Problem 1:
In the pull request thread about negative text queries, list every distinct file path that appears in the discussion.
Problem 2:
Decide whether each statement agrees with the pull request thread about negative text queries. For each, answer yes or no and quote the words of the thread that decide it.
(a) The draft patch was implemented exactly according to the requirements in issue #18.
(b) ramayer rebased the updated branch to a single commit.
(c) yurijmikhalevich asked for the word "query" to be changed to "phrase".
Problem 3:
Write the next part of the pull request thread about negative text queries, starting after its last comment.

+++ Quoted passage +++

Draft of feat: allow "negative" text queries #19

ramayer · 2021-09-28T08:06:42Z

This is a draft of a patch for something similar to issue #18 -- but it was not implemented exactly according to the requirements described in that issue.

Instead of a single string containing both the positive and negative clauses, I think it would be cleaner if the additive and subtractive phrases used separate command line parameters, like:

rclip zebra --minus="black and white" --plus="red and blue"

More details are mentioned in a comment under #18 .

If you think this is a good direction, I could clean it up more (add examples to docs; and remove a no-longer-used method) and re-submit it.

yurijmikhalevich · 2021-09-28T16:33:33Z

Thank you! I like your suggestion, responded in the GHI: #18 (comment)

rclip/utils.py

rclip/model.py

rclip/main.py

ramayer · 2021-09-29T03:14:36Z

I updated the branch and rebased them to a single commit.

I think I incorporated most of the feedback, but pycodestyle was pretty picky about long lines, so a couple of the lines are wrapped uncomfortably. Let me know if there's more cleanup needed.

rclip/model.py

rclip/utils.py

rclip/model.py

yurijmikhalevich · 2021-09-29T08:54:17Z

Looks great! Thank you 😄 Can you please address a few nits, change "phrase" to "query" we will ship.

yurijmikhalevich · 2021-09-29T09:13:26Z

Do you have the time to add some tests? It will be great to have one that checks that we don't break the search when introducing changes like this one. It will make sense to PR this test separately.

ramayer · 2021-09-30T05:22:29Z

I'd be happy to add some tests if there was a template/framework for me to add to --- even if the initial template is just the equivalent of assert(1>0). If there already is such a framework in the project, sorry I didn't notice it. Googling it seems there are enough different ways of adding tests to python packages I'm not sure which you'd prefer. Also not sure if you'd want to add test images to the project; or download them from somewhere at test time.

+++ Data excerpts +++

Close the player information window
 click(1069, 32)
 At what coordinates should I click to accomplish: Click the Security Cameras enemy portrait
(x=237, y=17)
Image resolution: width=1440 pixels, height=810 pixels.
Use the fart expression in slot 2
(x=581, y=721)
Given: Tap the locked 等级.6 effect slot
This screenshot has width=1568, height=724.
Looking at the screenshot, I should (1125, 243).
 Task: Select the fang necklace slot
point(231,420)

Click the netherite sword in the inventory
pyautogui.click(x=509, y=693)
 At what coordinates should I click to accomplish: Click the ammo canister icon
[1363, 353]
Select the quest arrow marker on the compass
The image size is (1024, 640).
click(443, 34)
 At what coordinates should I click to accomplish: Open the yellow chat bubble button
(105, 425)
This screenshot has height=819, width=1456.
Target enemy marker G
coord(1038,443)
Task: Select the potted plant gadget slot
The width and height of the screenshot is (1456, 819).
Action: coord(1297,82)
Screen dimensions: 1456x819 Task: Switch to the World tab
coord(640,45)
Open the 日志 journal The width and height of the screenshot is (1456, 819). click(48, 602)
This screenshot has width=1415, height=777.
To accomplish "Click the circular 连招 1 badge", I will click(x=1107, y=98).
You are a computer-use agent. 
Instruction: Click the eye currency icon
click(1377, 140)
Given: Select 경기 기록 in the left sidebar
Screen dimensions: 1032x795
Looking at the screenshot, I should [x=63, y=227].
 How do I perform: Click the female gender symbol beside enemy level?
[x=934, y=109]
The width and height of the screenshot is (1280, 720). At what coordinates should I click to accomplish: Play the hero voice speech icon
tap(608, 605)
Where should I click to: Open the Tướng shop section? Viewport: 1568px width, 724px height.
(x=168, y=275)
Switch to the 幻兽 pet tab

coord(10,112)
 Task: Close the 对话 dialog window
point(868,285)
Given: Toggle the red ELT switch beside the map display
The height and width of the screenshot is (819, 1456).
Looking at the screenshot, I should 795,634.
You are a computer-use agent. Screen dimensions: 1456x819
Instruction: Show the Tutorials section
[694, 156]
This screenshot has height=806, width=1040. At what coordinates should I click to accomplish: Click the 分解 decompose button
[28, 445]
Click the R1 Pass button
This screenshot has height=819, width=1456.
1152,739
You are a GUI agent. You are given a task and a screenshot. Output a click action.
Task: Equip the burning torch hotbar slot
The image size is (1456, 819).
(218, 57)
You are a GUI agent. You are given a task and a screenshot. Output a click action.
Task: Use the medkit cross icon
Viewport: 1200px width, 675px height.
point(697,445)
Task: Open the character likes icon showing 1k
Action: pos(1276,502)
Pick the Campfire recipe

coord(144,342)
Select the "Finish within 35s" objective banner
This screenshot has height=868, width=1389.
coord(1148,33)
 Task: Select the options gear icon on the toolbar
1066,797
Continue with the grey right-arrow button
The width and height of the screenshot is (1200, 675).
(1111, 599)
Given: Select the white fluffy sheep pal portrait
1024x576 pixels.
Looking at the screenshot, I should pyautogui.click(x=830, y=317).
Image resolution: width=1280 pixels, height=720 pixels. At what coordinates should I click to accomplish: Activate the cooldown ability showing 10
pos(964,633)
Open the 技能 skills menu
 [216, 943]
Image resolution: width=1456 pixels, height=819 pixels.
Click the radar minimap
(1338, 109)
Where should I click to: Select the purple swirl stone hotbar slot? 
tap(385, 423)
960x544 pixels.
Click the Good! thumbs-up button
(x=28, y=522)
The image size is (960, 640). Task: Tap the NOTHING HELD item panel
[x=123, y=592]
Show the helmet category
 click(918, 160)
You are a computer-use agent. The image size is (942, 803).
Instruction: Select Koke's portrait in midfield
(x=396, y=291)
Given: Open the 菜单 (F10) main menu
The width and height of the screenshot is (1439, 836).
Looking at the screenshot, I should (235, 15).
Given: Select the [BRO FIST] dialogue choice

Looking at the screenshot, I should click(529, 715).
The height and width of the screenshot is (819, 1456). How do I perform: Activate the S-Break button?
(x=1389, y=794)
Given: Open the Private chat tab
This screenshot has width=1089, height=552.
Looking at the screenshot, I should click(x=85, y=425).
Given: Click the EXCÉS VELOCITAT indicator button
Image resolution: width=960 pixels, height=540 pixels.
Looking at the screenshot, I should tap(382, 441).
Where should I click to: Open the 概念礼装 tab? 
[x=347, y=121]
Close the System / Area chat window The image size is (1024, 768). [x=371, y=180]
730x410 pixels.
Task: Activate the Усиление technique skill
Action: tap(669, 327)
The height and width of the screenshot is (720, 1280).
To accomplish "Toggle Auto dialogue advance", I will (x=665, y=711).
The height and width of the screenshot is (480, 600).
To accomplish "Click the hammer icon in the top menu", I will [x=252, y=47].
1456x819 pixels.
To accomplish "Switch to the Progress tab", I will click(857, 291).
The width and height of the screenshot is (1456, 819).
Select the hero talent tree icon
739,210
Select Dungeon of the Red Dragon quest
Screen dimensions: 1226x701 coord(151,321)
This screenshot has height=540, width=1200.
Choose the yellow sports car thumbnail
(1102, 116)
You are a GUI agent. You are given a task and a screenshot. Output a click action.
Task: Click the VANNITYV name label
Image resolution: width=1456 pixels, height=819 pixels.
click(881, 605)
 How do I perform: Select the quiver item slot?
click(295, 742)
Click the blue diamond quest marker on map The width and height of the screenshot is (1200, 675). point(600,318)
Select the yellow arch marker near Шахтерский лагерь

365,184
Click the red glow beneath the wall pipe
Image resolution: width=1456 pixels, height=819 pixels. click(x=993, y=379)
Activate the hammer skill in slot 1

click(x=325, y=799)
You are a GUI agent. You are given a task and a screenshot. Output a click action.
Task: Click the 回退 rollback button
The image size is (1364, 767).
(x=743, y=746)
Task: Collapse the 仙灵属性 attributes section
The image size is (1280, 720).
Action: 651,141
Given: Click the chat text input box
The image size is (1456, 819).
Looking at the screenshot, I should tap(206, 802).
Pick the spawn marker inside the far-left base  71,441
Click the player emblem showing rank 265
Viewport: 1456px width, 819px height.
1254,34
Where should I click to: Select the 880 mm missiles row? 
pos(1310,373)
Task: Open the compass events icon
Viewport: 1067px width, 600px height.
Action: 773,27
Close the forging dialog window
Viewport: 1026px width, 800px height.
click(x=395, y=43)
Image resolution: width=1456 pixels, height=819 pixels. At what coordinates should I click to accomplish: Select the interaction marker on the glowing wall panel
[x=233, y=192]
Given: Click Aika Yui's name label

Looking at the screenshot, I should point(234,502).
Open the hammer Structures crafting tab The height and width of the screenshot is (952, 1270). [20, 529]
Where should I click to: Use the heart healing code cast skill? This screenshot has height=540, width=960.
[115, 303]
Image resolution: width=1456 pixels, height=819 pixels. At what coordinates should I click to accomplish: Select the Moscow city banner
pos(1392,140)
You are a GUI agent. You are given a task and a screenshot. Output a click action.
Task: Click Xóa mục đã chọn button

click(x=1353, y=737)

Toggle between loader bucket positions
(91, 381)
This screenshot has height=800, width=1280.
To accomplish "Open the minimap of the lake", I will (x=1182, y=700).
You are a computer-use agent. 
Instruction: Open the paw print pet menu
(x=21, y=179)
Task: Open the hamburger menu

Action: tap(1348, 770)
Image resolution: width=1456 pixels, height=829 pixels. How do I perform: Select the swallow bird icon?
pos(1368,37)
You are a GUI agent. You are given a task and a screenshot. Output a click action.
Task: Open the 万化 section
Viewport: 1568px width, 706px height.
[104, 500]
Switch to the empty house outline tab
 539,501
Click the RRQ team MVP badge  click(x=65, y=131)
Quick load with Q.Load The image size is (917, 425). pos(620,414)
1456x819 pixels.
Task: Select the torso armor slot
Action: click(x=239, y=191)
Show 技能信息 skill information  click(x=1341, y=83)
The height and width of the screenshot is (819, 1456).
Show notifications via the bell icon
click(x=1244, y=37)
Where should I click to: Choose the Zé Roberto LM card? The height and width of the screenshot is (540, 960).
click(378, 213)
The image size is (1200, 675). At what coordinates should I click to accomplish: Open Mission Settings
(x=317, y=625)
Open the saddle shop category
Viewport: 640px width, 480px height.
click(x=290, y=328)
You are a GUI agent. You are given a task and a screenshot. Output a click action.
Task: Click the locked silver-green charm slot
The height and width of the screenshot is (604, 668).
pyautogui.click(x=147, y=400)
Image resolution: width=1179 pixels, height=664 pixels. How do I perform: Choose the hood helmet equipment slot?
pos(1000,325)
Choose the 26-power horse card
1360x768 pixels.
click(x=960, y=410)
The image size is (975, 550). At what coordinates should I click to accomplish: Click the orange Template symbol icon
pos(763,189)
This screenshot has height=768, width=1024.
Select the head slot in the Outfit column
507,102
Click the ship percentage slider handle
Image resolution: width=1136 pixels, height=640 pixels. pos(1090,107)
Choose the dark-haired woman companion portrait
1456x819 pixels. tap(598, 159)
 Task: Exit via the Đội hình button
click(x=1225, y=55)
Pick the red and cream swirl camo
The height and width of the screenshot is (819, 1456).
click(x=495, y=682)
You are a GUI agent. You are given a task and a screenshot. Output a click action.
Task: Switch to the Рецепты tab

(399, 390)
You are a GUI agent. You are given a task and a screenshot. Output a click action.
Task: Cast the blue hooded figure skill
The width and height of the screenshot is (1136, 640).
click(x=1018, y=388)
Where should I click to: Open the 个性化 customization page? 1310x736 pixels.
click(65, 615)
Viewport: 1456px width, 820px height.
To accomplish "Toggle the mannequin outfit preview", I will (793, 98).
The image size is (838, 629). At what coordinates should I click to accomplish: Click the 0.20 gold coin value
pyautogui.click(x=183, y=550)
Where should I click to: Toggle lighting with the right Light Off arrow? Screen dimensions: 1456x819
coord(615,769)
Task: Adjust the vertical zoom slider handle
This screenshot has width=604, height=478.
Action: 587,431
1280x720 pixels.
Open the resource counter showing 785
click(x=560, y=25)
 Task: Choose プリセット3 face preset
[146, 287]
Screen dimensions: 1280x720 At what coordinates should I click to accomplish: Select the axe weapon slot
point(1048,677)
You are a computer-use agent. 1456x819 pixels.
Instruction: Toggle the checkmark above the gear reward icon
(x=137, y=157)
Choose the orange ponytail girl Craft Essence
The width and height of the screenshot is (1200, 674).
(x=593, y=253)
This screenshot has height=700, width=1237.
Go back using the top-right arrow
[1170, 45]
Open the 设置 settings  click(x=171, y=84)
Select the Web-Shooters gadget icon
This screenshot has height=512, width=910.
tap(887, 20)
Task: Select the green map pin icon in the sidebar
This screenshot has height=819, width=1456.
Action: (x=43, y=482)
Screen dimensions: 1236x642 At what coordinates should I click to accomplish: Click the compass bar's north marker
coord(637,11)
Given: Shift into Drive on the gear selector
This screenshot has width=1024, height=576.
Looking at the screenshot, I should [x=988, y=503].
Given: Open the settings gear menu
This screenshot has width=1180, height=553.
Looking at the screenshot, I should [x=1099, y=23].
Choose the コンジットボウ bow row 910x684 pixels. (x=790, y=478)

+++

Written answer 1:
rclip/utils.py, rclip/model.py, rclip/main.py

Written answer 2:
(a) No: "it was not implemented exactly according to the requirements described in that issue."
(b) Yes: "I updated the branch and rebased them to a single commit."
(c) No: "change "phrase" to "query""

Written answer 3:
I think I incorporated the recent feedback in the pull request; but I do agree with the idea of adding tests first before merging.

yurijmikhalevich · 2021-09-30T11:08:37Z

@ramayer, OK, let's leave tests aside for now. I'll take a look at them when I have time. It makes sense for me to store a dozen test images in git repo; just let's make sure that they are not heavy.

rclip/main.py

rclip/model.py

yurijmikhalevich · 2021-09-30T11:25:17Z

Thank you! A few more comments regarding the computation of the features.

ramayer · 2021-10-01T02:40:00Z

I agree with all your suggestions, and thanks for teaching me better numpy tricks. Too busy with work to get to them today; but I should have a cleaner pull request on the weekend.

ramayer · 2021-10-01T03:10:15Z

It makes sense for me to store a dozen test images in git repo; just let's make sure that they are not heavy.

Clip's preprocess tranform seems to scale everything to 244x244 (at least at the settings rclip uses), it seems it should work with pretty light test images ....

..... but hmm..... that means CLIP is missing small details from high resolution pictures.... which makes me want to consider another possible feature request. Maybe I want to index multiple different CLIP vectors from different crops of my larger pictures......

yurijmikhalevich · 2021-10-01T05:44:19Z

Too busy with work to get to them today; but I should have a cleaner pull request on the weekend.

Sure. No rush. Thank you for doing this! :-)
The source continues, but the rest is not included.